Kathryn W. Sieverts, a former grocery store owner who was active in Lutheran ministries, died in her sleep Tuesday at College Manor nursing home in Lutherville. The former longtime Hampstead resident was 92.
The former Kathryn Wentz was born and raised in Lineboro. She was a Manchester High School graduate and earned a bachelor's degree in 1936 from Western Maryland College, now McDaniel College.
She taught home economics, biology and physical education at Sykesville High School from 1936 to 1942.
In 1938, she married Bernard L.C. Sieverts, and four years later, the couple established Sieverts' Self-Service Market on Main Street in Sykesville, which they owned and operated for 25 years.
Mr. Sieverts died in 1968.
Mrs. Sieverts was a longtime member of St. Mark's Lutheran Church in Hampstead, where she planned many programs for the Women of the Evangelical Lutheran Church in America, and was a member of the social ministry committee.
She served on the Mission Action Committee of the Delaware-Maryland Synod Lutheran Church Women.
Mrs.
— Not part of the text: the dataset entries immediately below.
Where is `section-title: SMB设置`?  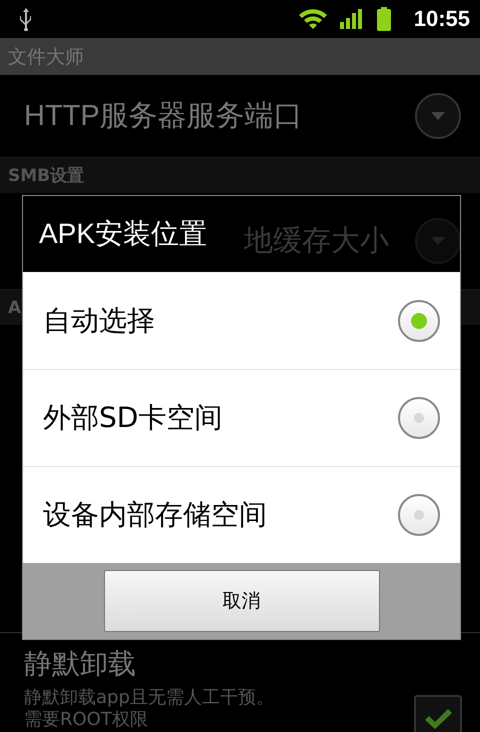 section-title: SMB设置 is located at coordinates (46, 176).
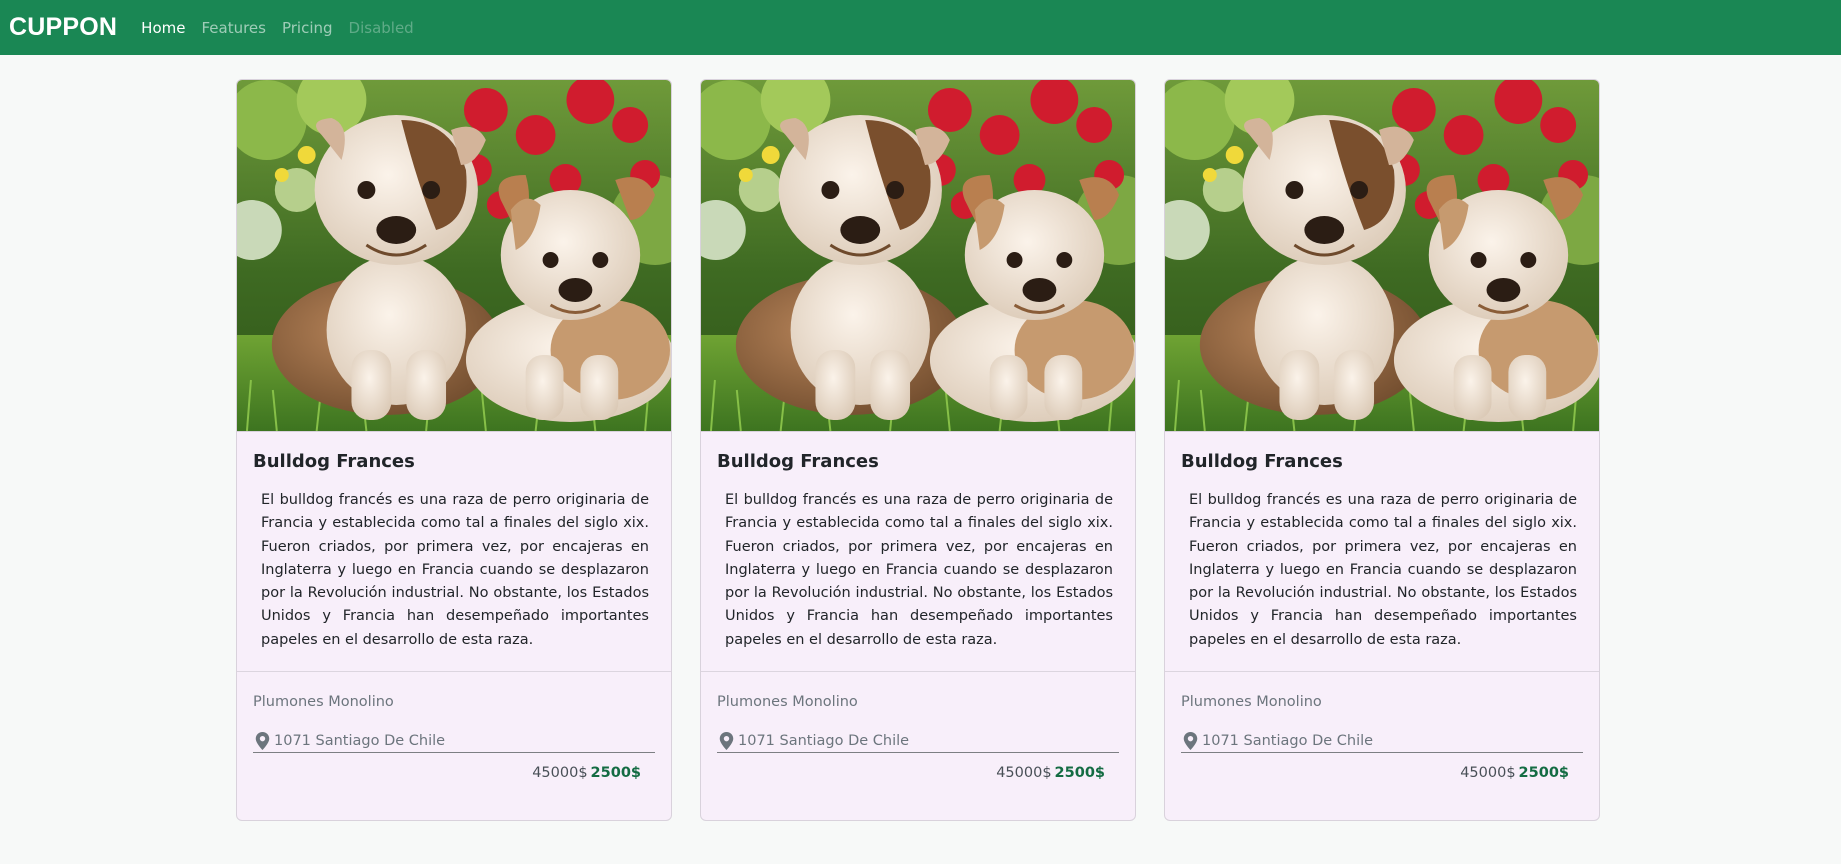 The height and width of the screenshot is (864, 1841). I want to click on nav-link-home: Home, so click(163, 28).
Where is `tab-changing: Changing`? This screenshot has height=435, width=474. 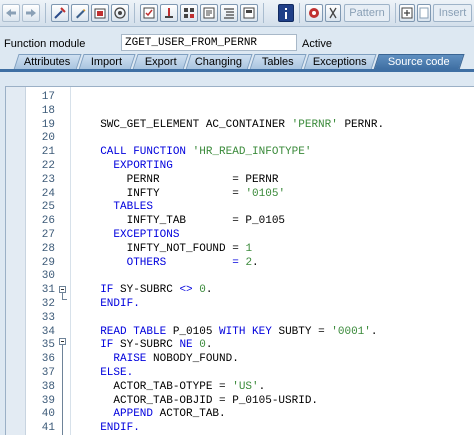 tab-changing: Changing is located at coordinates (219, 62).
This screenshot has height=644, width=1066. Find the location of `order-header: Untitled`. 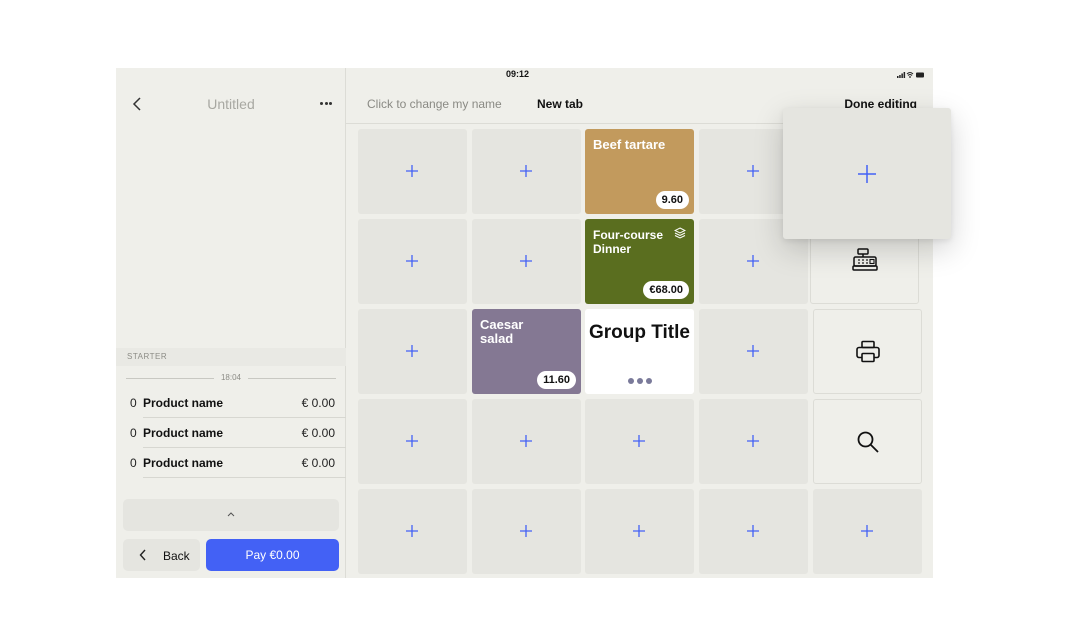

Sieverts was also known as the "Quilt Lady." She and a sister, Miriam Wentz of Lutherville, picked up donated fabric that they distributed to local churches, whose members, in turn, produced quilts.
The two sisters would pick up and deliver the finished quilts to numerous organizations, including Human Services Programs of Carroll County, The Shepherd's Staff and the New Windsor Brethren Center; the quilts were then shipped abroad to be distributed by Lutheran World Relief.
Quilts were also donated to area veterans hospitals and nursing homes. A brick honoring her work was placed in the Quilt Plaza at Lutheran World Relief headquarters in Baltimore.
In 1998, she received the ELCA Delaware-Maryland Synod Award for social ministry service for "reaching out to touch the lives of people around the world by dedicating endless hours and energy to providing quilts for those around the world."
Mrs. Sieverts was also involved with the National Lutheran Home in Rockville, worked on synod committees dealing with hunger and served on the board of the Lederer Ministries, a Christian witness program for Jewish people. She also was an active member of the Church and Synagogue Library Fellowship, a national organization that promotes church libraries.
She was a co-founder of the Literacy Council of Carroll County, and had been a member of the board of the Carroll County Historical Society and served two terms as a member of the Carroll County Commission on Aging.
In 1995, Soroptimist International of Westminster selected Mrs. Sieverts as the Outstanding Woman of Carroll County for her volunteer efforts, especially in establishing the Literacy Council.
"She went to at least three meetings a day for years and years," said her daughter, Mary Ann Ensminger of Hampstead.
Since 1975, Mrs. Sieverts had also been a member of the Baltimore Chapter of the Daughters of the American Revolution, and had held many positions in the local and national organization, including docent at the organization's headquarters in Continental Hall and Constitution Hall in Washington.
She was a life member of the DAR Museum and a member of the DAR's Veteran Patients committee.
Mrs. Sieverts was an avid gardener and member of the Maryland Daffodil Society and Maryland Rose Society.
"She also collected angels, and made hundreds of angel food cakes for friends in place of birthday and get-well-cards for nursing home patients and as donations for bake sales for charities," her daughter said.
A memorial service was held yesterday at her church.
Also surviving are two sons, John W. Sieverts of Towson and Louis B. Sieverts of Lutherville; a brother, George Wentz of Hanover, Pa.; another sister, Mary Ellen Hines of Mitchellville; and four grandchildren.